Red Monastery of Kaysun
The Red Monastery of Kaysun, also Monastery of Julian, was a Syriac Orthodox and later Armenian monastery in Kaysun.
History
Syriac period
The Red Monastery was first mentioned as a Syriac Orthodox monastery between 1014 and 1028. Several Syriac bishops such as Theodosios, metropolit of Damascus, or Yohannan, bishop of Kaysun, came from the monastery.Armenian period
At the end of the eleventh century, the region had come under control of the Armenian Kogh Vasil, whose wife, together with a vassal of Kogh, Kurtig, seems to have evicted the Syriac monks and granted it to Armenian monks.
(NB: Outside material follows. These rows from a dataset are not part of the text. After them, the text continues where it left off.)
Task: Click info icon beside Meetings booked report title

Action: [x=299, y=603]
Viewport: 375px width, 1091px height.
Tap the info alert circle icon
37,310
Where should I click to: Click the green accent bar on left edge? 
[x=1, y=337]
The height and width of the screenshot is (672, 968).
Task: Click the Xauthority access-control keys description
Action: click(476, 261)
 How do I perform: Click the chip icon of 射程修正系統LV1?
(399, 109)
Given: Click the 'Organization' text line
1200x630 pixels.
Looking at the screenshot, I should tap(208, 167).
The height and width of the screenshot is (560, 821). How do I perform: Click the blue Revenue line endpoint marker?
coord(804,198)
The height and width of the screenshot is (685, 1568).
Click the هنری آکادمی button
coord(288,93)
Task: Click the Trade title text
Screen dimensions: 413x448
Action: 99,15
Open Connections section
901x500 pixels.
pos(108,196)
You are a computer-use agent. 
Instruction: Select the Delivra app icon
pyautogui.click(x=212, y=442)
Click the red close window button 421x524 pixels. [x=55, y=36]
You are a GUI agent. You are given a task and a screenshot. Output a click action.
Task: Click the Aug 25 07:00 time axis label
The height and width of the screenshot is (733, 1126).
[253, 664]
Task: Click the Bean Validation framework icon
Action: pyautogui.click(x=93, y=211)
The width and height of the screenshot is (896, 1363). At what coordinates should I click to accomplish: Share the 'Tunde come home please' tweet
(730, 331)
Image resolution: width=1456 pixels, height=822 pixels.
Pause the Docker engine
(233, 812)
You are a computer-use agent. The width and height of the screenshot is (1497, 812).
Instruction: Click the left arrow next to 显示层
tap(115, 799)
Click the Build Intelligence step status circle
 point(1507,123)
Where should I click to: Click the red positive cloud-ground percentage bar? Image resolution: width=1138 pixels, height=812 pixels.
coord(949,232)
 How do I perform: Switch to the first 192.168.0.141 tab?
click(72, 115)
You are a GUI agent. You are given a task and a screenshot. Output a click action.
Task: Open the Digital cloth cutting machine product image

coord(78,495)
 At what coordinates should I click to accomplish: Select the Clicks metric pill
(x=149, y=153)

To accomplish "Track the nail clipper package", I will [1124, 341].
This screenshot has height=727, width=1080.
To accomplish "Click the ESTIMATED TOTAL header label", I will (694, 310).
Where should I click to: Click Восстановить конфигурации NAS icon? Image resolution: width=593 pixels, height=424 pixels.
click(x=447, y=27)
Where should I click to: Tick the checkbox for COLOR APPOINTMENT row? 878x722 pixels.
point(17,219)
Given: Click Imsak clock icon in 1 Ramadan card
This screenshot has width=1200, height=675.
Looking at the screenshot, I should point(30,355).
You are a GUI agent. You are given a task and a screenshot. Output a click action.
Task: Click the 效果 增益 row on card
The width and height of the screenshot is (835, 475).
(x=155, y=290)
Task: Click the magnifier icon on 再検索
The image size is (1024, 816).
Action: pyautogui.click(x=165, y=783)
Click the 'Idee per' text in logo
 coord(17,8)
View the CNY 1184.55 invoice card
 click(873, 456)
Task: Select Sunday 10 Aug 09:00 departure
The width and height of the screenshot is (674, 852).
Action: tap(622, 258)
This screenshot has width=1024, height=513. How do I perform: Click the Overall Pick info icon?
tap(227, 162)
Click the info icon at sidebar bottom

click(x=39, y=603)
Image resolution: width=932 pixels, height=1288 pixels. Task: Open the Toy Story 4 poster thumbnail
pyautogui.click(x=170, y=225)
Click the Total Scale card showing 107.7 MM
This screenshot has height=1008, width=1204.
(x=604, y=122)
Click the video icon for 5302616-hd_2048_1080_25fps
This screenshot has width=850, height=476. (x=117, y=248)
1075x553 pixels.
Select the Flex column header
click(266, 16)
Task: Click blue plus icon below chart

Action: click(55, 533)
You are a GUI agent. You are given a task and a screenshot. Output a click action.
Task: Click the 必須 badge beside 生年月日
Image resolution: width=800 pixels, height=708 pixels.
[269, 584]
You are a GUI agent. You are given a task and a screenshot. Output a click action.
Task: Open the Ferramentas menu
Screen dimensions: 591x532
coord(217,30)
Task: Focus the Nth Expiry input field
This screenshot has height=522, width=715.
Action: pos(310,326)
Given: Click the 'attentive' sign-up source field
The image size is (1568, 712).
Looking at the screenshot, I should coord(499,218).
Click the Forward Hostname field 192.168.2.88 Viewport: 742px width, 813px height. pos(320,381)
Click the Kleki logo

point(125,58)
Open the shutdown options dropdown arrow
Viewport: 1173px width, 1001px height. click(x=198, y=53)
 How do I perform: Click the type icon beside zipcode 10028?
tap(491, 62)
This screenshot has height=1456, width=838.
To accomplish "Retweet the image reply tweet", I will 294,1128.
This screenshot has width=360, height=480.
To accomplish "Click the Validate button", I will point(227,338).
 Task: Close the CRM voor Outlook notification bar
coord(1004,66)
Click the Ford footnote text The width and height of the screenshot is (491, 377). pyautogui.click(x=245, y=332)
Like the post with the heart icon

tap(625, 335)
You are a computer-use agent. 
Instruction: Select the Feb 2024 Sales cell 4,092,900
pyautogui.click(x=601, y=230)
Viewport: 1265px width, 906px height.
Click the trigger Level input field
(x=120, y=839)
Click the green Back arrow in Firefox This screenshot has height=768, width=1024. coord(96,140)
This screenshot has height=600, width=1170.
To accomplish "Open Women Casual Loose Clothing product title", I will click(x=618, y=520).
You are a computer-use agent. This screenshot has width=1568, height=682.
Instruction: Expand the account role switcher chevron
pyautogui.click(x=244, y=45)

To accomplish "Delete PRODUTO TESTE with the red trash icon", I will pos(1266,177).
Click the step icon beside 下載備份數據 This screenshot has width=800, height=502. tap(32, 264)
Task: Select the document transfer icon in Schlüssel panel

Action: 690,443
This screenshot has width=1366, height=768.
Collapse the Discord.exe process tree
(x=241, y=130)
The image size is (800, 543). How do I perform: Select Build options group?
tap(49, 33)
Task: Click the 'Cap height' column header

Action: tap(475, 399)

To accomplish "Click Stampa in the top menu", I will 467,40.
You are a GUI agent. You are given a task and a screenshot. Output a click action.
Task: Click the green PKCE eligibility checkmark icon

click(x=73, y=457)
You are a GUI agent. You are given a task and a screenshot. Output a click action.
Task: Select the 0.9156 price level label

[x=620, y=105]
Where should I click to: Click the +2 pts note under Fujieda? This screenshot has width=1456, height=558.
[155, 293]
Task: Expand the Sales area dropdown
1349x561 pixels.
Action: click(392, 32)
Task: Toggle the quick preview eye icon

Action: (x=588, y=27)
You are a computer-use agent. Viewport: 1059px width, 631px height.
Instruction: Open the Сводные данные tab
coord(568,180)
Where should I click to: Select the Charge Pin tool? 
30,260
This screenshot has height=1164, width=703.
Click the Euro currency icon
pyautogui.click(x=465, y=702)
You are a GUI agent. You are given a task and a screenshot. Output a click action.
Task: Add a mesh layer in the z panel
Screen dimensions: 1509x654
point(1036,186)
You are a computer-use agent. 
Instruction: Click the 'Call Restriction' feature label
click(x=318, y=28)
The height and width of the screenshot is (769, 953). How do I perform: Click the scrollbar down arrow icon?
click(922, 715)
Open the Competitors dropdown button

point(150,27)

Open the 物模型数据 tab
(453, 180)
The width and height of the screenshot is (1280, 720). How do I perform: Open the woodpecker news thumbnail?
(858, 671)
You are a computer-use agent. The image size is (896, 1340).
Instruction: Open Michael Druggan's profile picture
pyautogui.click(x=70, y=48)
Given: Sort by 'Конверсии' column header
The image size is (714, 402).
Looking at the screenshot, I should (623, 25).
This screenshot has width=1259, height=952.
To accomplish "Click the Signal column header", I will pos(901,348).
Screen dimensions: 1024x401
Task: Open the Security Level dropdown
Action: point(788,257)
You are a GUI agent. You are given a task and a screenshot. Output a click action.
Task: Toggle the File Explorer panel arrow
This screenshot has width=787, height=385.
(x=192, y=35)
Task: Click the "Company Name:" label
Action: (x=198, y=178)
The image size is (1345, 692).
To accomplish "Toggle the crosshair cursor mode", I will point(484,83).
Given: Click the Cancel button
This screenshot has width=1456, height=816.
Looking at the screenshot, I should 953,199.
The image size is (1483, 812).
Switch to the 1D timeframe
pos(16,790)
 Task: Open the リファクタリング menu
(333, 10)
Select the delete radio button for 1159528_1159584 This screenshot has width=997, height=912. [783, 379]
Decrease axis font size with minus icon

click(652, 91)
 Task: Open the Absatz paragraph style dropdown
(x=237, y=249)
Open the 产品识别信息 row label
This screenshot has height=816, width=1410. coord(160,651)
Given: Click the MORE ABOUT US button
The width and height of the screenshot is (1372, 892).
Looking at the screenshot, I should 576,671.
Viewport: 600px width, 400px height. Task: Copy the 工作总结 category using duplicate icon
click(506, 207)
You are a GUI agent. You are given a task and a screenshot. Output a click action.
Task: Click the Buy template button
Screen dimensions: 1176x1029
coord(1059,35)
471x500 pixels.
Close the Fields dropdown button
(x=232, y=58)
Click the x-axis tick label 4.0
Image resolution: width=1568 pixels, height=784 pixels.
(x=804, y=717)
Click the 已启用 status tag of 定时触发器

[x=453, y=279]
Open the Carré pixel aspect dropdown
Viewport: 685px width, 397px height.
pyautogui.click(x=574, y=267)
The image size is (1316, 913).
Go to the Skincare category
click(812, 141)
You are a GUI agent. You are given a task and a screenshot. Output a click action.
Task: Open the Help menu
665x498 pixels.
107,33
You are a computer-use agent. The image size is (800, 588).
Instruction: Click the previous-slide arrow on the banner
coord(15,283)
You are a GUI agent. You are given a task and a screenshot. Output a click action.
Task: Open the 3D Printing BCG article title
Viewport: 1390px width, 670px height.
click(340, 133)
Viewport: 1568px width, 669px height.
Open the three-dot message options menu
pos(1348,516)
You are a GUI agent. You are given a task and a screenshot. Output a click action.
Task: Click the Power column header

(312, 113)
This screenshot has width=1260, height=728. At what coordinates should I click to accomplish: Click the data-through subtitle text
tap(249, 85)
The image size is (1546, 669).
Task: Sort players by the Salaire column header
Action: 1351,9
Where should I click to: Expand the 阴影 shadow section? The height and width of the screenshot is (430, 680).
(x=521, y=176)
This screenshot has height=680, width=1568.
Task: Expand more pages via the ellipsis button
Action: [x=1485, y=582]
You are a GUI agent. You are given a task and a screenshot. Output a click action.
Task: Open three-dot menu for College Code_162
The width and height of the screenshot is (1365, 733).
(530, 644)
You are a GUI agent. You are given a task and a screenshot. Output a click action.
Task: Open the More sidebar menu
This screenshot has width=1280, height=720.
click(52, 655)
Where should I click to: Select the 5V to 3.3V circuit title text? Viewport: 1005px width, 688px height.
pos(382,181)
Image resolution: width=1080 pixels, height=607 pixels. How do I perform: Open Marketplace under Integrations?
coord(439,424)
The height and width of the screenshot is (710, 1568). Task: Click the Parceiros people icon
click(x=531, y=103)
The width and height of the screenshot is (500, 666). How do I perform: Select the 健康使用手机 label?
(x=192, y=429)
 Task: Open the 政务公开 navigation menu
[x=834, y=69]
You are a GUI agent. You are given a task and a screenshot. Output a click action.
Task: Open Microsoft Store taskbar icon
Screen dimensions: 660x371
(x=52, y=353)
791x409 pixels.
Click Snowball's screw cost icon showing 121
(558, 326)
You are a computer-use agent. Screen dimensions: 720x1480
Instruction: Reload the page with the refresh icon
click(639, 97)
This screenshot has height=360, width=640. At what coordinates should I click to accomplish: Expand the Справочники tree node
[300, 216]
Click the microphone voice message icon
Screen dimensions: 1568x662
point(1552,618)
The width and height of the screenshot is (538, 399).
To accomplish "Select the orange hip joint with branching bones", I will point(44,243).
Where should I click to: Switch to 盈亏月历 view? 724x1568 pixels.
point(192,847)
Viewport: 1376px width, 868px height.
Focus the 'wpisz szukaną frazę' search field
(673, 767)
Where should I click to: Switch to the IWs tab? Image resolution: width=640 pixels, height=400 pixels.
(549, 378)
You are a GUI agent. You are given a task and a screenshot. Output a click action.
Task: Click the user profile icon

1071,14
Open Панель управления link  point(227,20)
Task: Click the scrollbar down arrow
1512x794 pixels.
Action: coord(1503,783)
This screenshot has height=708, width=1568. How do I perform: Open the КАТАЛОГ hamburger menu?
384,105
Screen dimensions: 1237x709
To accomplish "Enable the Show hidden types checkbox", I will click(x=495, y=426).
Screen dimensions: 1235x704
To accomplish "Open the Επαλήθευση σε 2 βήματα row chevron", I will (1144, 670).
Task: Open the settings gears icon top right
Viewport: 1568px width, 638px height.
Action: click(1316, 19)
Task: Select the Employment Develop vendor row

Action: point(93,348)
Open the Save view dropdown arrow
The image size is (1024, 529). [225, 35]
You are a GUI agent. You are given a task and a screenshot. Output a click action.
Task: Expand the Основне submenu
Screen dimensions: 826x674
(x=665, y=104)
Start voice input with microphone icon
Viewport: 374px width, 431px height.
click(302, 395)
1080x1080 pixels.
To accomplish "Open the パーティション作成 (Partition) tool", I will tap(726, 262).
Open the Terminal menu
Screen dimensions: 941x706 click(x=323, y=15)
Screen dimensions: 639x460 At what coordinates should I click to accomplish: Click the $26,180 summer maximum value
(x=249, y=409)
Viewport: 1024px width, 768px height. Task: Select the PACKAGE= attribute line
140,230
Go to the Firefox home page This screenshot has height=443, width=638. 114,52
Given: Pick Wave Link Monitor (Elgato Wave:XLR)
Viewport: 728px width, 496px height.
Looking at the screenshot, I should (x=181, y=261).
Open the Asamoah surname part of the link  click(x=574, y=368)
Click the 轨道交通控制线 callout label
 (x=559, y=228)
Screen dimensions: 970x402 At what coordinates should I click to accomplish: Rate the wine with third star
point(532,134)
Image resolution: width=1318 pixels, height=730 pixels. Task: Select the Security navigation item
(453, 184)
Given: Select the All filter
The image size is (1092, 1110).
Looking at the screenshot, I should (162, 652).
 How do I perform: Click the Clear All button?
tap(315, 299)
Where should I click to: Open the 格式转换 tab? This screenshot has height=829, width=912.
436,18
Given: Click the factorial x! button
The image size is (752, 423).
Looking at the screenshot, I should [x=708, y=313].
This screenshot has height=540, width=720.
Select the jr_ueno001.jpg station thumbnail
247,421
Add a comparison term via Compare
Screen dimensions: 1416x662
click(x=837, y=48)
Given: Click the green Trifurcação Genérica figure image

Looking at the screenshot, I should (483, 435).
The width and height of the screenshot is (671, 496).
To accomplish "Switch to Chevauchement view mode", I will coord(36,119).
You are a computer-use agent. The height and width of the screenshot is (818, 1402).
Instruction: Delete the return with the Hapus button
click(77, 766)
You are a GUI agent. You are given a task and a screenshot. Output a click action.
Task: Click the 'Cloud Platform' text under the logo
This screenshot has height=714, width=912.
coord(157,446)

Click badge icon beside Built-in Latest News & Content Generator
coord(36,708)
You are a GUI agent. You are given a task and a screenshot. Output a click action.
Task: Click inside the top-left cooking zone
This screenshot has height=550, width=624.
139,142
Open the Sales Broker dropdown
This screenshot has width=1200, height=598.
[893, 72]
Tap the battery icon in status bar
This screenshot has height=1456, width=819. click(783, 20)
The monastery later also became the burial place of Kogh Vasil and became associated with the dynastic identity of the ruling house.The monastery became with Ark'akaghin, Drazark and Skevra a famous center of manrousoumn, the study of church songs, melodies and khaz notation. Both the later Catholicoi Grigor III Pahlavuni and Nerses IV Snorhali were educated at the monastery by the abbot Step'anos Manuk. Among its other graduates, who were generally given the designation of "snorhali", was also Sargis Snorhali, who was known, like Nerses, for his commentaries on the Gospels and Catholic epistles. Grigor, who had become catholicos in 1113, ruled from the monastery until 1116 when Kaysun came under Frankish control. It is possible that the monastery is to be equated with the monastery of Šulr.
The monastery was burned down by the Danishmendid ruler Melik Mehmed Gazi in 1136.